Juventud Rebelde - Diario de la Juventud Cubana

Lo que dejamos escurrir

Autor:

Nelson García Santos

A muchos los mueve el afán genuino de incorporar nuevos rubros exportables a nuestra economía, mientras la realidad muestra, a veces, la explotación inadecuada de los ya existentes. Esa incongruencia salta, aquí y allá, sin que se le acabe de poner definitivamente bridas.

Bueno resulta generar más variedad de productos para la comercialización internacional, y que en cada fábrica o unidad agropecuaria piensen en abrirse a esa «mina de oro» que asegura dinero contante y sonante. Si actuar de esa manera es atinado, todo lo contrario resulta descuidar o no potenciar al máximo aquellos que cuentan con mercado seguro y, en ocasiones, afrontan dificultades con los recursos.

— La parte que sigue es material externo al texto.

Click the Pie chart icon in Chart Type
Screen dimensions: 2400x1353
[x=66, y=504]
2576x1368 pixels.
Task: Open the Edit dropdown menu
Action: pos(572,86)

Llama la atención, por ejemplo, que siendo el tabaco el primer rubro exportable de la agricultura, enfrente a veces problemas con los aseguramientos para ese cultivo. Pero el ejemplo clásico de la fuente que no se explota cabalmente resulta la producción de carbón vegetal, pese a contar en nuestra campiña con marabú por rastras. Si algo nos sobra, es ese árbol que el ganado ha ayudado a expandir  al comer y defecar la semilla, de paso, fertilizada.

El carbón de esa madera, cuyo precio habitual en el mercado internacional fluctúa entre los 340 y 380 dólares la tonelada, posee un alto poder calórico y energético, características que lo colocan como uno de los mejores del mundo. Este filón merece exprimirse, y al mismo tiempo, se pueden ir limpiando los campos de marabú de una manera rentable.

Tampoco se logra sacar el mejor provecho en todas las provincias a la producción de miel de abeja, que el pasado año la producción nacional sobrepasó en el país las 9 000 toneladas, superior al 2015; pero pudo ser mayor, pues se alcanzó un rendimiento promedio de 51,3 kilogramos por colmena, aunque muchísimos apicultores no sobrepasaron los 30. Este dato indica que solo por la vía del incremento de la obtención de ese producto por panal tendremos más.

Debemos admitir que en los últimos años se registra un progreso en la recuperación de esa producción, la que para crecer todavía más, sigue necesitada también de una mejor atención a los apiarios, del buen cuidado sanitario y alimentario a las colmenas, sin descuidar su mejoramiento genético.

Si en algo se ha de ser exquisitos es en la explotación de lo que cuenta con un mercado seguro en divisas, por las razones conocidas. Descuidos en este aspecto resultan difíciles de digerir. ¡Cómo es posible!, exclamaría en do mayor cualquiera. Así de lógico, así de simple.